A bored student walks down a hall that contains a row of closed lockers, numbered $1$ to $1024$. He opens the locker numbered 1, and then alternates between skipping and opening each locker thereafter. When he reaches the end of the hall, the student turns around and starts back. He opens the first closed locker he encounters, and then alternates between skipping and opening each closed locker thereafter. The student continues wandering back and forth in this manner until every locker is open. What is the number of the last locker he opens?

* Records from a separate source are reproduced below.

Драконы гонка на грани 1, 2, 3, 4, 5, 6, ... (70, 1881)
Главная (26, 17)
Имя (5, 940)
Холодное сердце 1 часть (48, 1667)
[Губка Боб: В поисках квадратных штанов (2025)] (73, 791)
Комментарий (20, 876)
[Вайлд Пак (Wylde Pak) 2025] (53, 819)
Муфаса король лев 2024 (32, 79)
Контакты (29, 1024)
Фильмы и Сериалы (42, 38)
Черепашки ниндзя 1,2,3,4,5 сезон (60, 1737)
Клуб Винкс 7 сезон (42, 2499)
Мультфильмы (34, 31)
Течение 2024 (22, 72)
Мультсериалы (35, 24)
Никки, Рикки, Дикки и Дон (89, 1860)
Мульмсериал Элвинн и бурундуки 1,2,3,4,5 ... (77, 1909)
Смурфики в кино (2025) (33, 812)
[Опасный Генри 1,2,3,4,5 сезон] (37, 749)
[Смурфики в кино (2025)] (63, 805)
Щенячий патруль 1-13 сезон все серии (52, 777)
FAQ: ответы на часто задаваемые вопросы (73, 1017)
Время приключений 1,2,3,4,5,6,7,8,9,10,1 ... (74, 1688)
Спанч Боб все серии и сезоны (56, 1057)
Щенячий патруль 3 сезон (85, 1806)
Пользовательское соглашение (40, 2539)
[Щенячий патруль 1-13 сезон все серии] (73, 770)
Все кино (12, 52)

Now the solution given using the recursion is
We can also solve this with recursion. Let $L_n$ be the last locker he opens given that he started with $2^n$ lockers. Let there be $2^n$ lockers. After he first reaches the end of the hallway, there are $2^{n-1}$ lockers remaining. There is a correspondence between these unopened lockers and if he began with $2^{n-1}$ lockers. The locker $y$ (if he started with $2^{n-1}$ lockers) corresponds to the locker $2^n+2-2y$ (if he started with $2^n$ lockers). It follows that $L_{n} = 2^{n} +2 -2L_{n-1}$ as they are corresponding lockers. We can compute $L_1=2$ and use the recursion to find $L_{10}=\boxed{342}$
There was an another solution but I am more interested in learning the recursion because I am a bit weak at it. In this solution what did the solution mean to say when it is talking about the locker $y$ . It says that there is some sort of correspondence between the unopened lockers which is the part I don't get. Can somebody please explain what it means to say?